Exclude pictures; retype the lines below from the line containing "Viewport: 995px width, 716px" through the end of the records, both ends kept.

**** Data to process ****

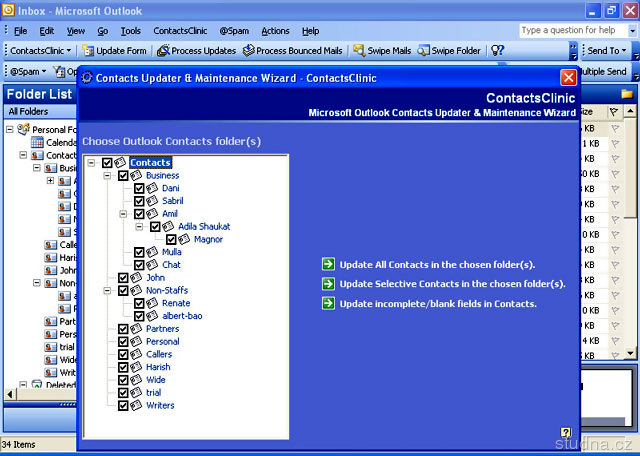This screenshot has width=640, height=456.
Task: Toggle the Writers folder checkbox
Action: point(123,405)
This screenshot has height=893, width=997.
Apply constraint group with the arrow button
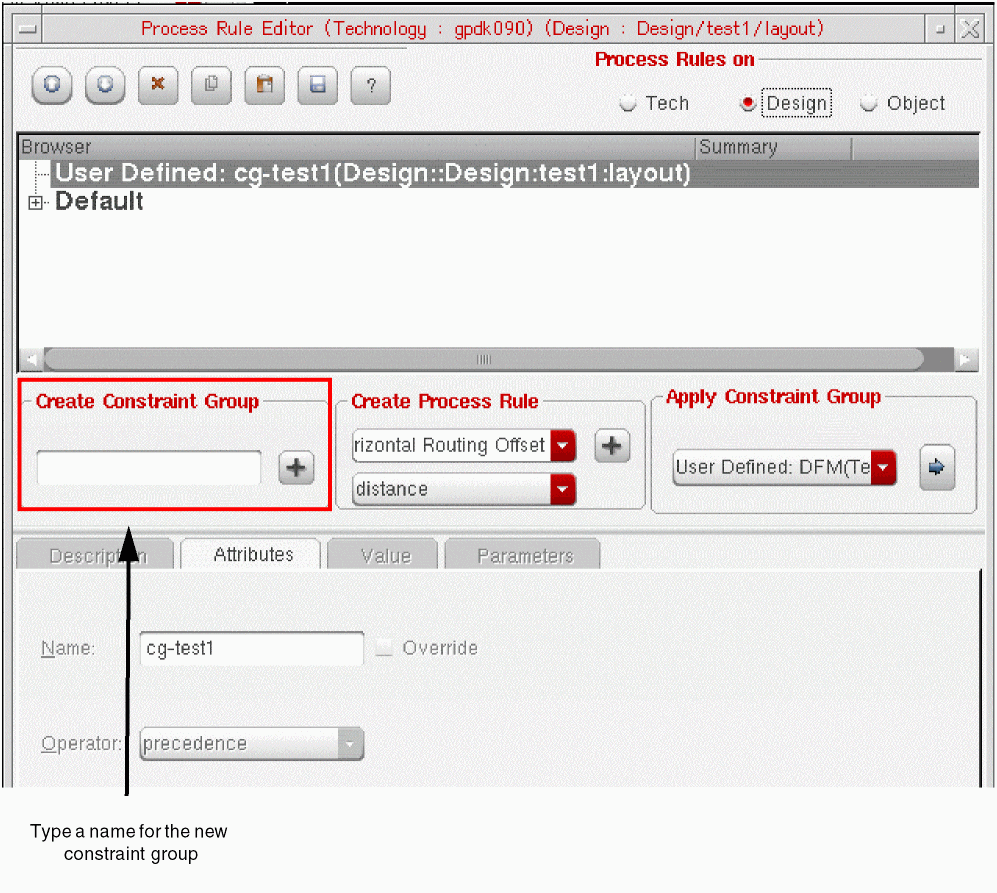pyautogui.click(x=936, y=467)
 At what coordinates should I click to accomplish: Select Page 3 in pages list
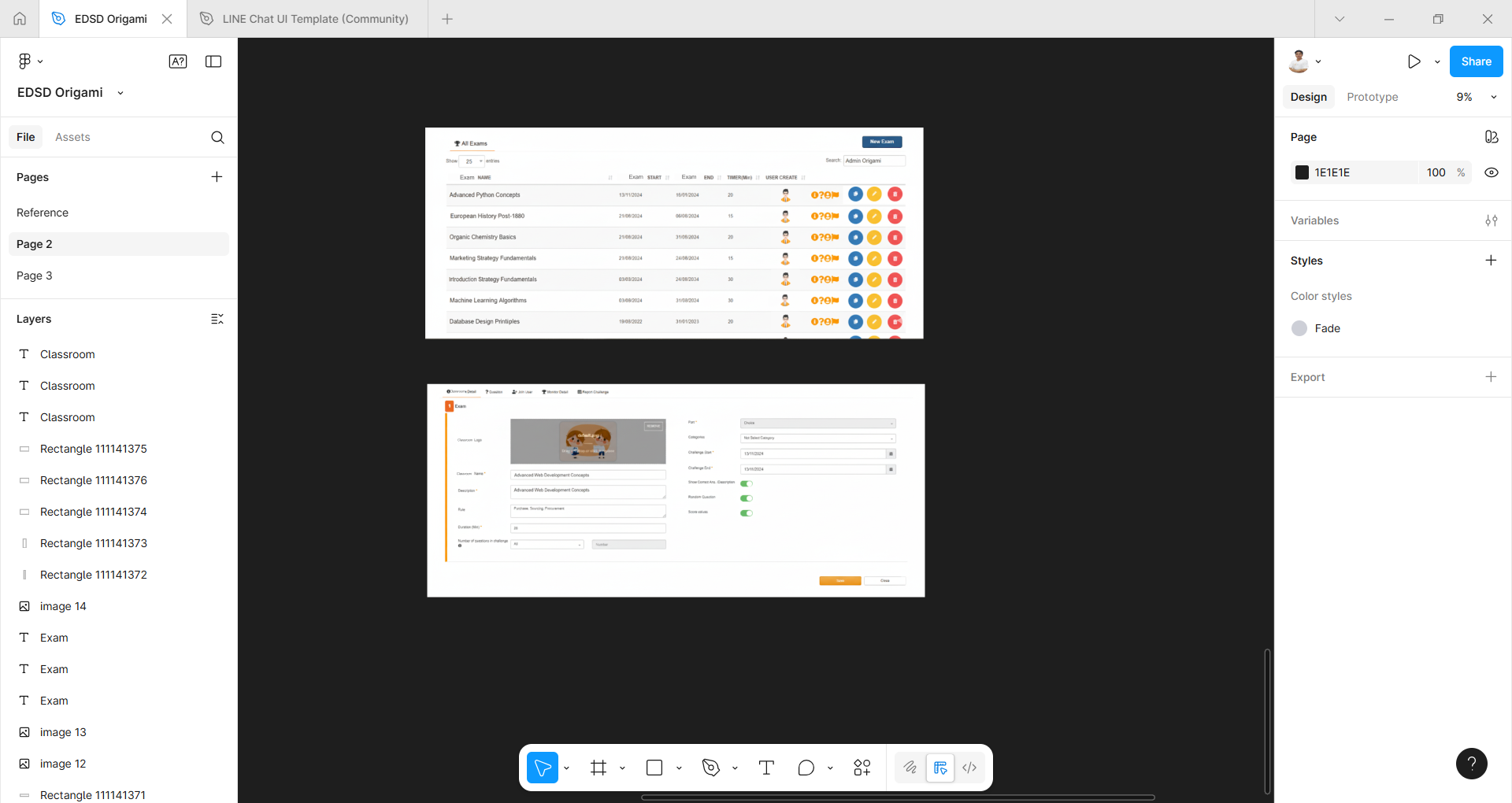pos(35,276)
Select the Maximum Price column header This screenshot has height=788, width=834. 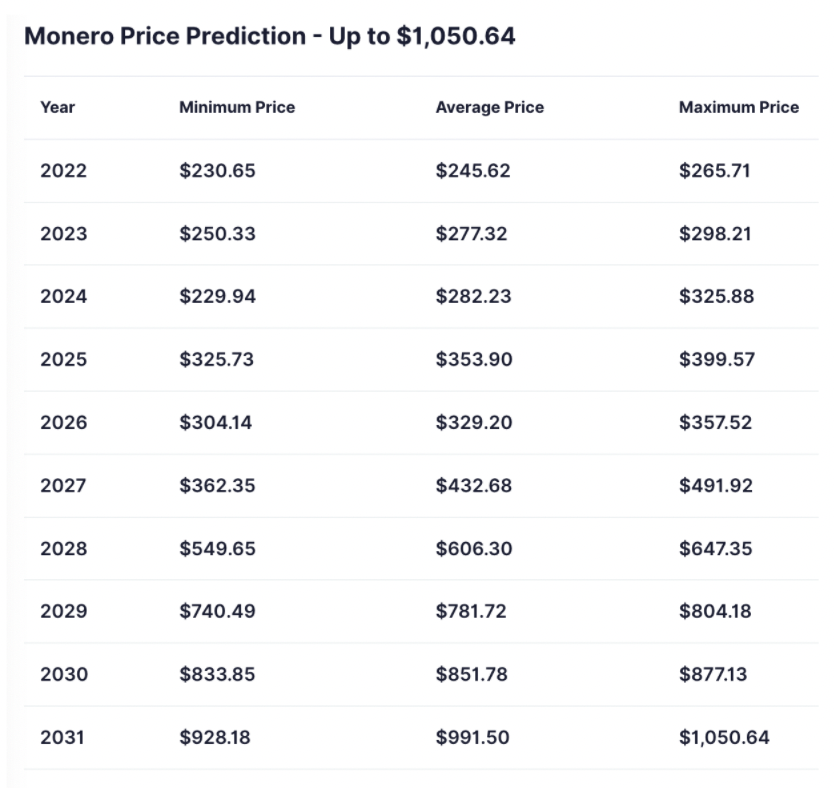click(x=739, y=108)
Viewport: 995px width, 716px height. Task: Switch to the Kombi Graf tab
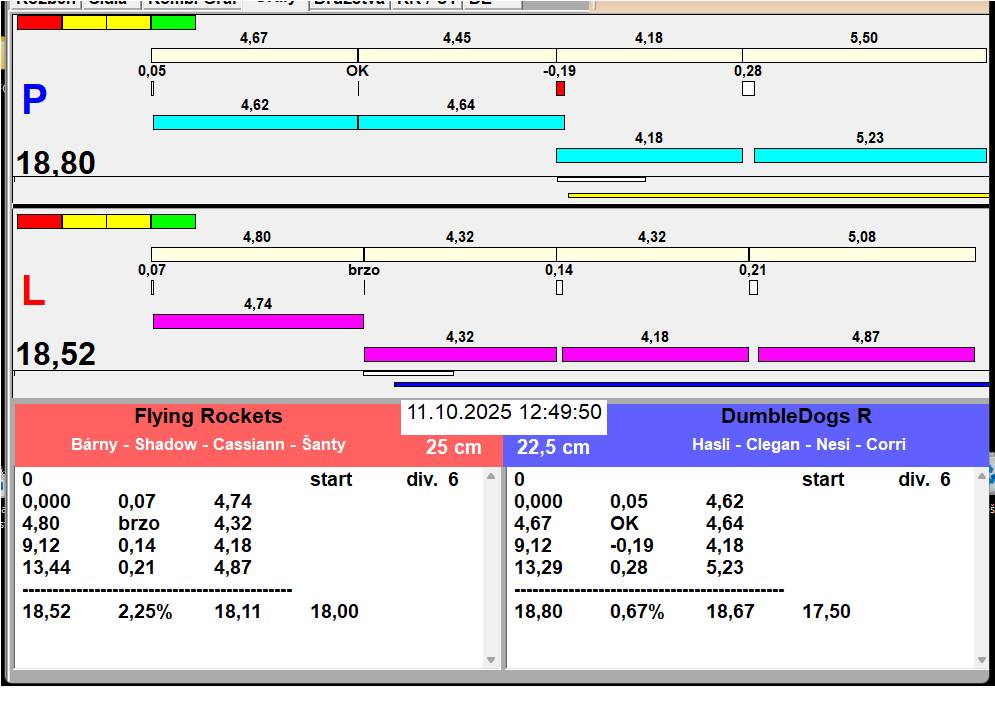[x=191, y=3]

****

**Solved exercise:**
Viewport: 995px width, 716px height. Task: Switch to the Kombi Graf tab
[x=191, y=3]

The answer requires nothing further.